Blue boxes represent method output. For more information about method, see Method object.

For example, the following image shows:

  • an anchor line outlined in yellow ("Here is a good candidate")
  • a line output by the Label method outlined in blue ("And here's the text below")

Click to enlarge

The query used for the preceding image is:

{
  "fields": [
    {
      "id": "simple_label",
      "anchor": "here is a good candidate",
      "method": {
        "id": "label",
        "position": "below"
      }
    }
  ]
}    

Green box

Green boxes represent boxes, regions, tables, or chunks.

Green point

Green points represent the following:

  • a starting point for recognizing a box or checkbox

  • a starting point for defining the coordinates of a region

Green points can be useful for troubleshooting. For example, in the following image, Sensible can't recognize the box.

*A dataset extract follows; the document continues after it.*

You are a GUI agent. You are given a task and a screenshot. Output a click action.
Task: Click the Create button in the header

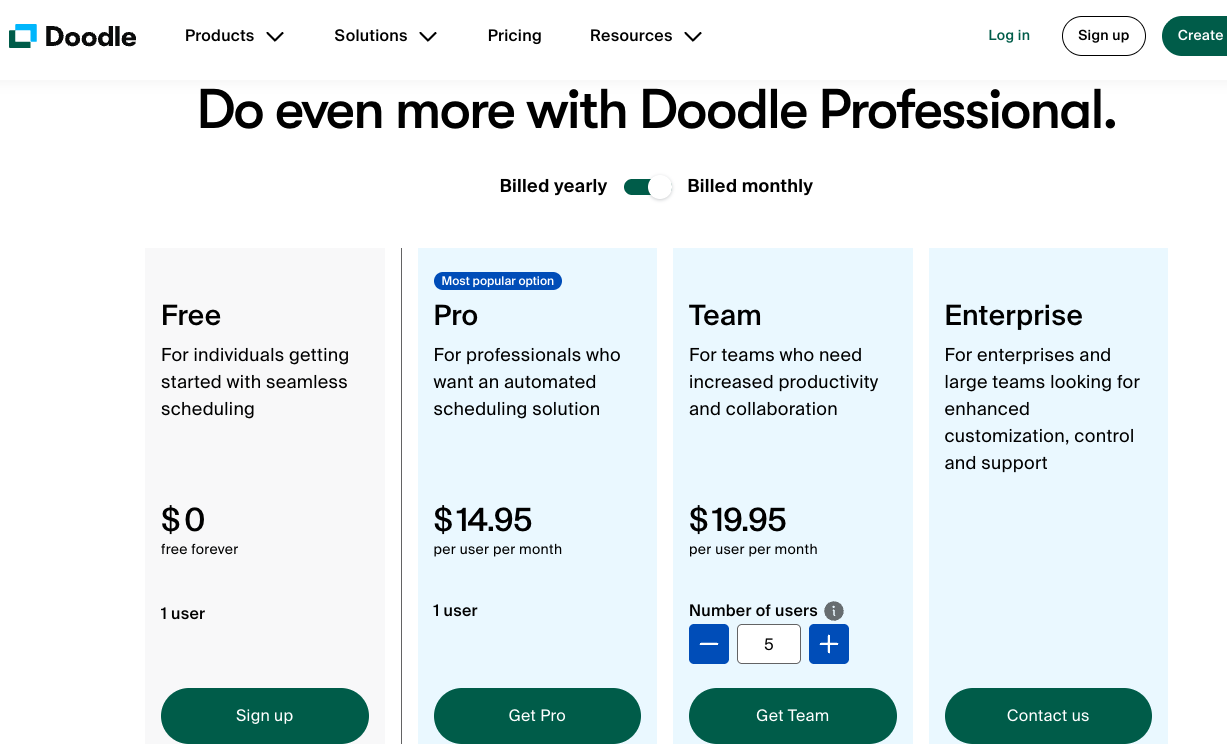coord(1198,35)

The green dot provides a visual clue about the problem: the green dot is on the box border itself, as specified by ("position": "left").

Click to enlarge

If you specify to find the box borders by starting from the right edge of the anchor line's boundaries ("position": "right"), the green dot is far enough inside the borders for Sensible to recognize the box:

Click to enlarge

Green brackets

Green brackets represent the start and end of each section in a section group:

Click to enlarge

Dotted blue box

Dotted blue boxes represent discarded method data. Sensible methods filter out captured data depending on parameters you set in the field, the anchor, and the method.

For example, in the following image, a Row method captures everything to the right of the text "Python", but a tiebreaker selects "0" (dark blue box) and discards "first" (dotted blue box).

Click to enlarge

The query used for the preceding image is:

{
  "fields": [
    {
      "id": "filtered_by_tiebreaker",
      "anchor": "Javascript",
      "method": {
        "id": "row",
        "position": "right",
        "tiebreaker": "second"
      }
    }
  ]
}

Common parameters resulting in filtering include:

  • the field's data type (currency, date, address, etc)
  • the method's stop
  • the method's tiebreaker

Dotted yellow box

Dotted yellow boxes represent discarded anchor data, for example for queries that return null.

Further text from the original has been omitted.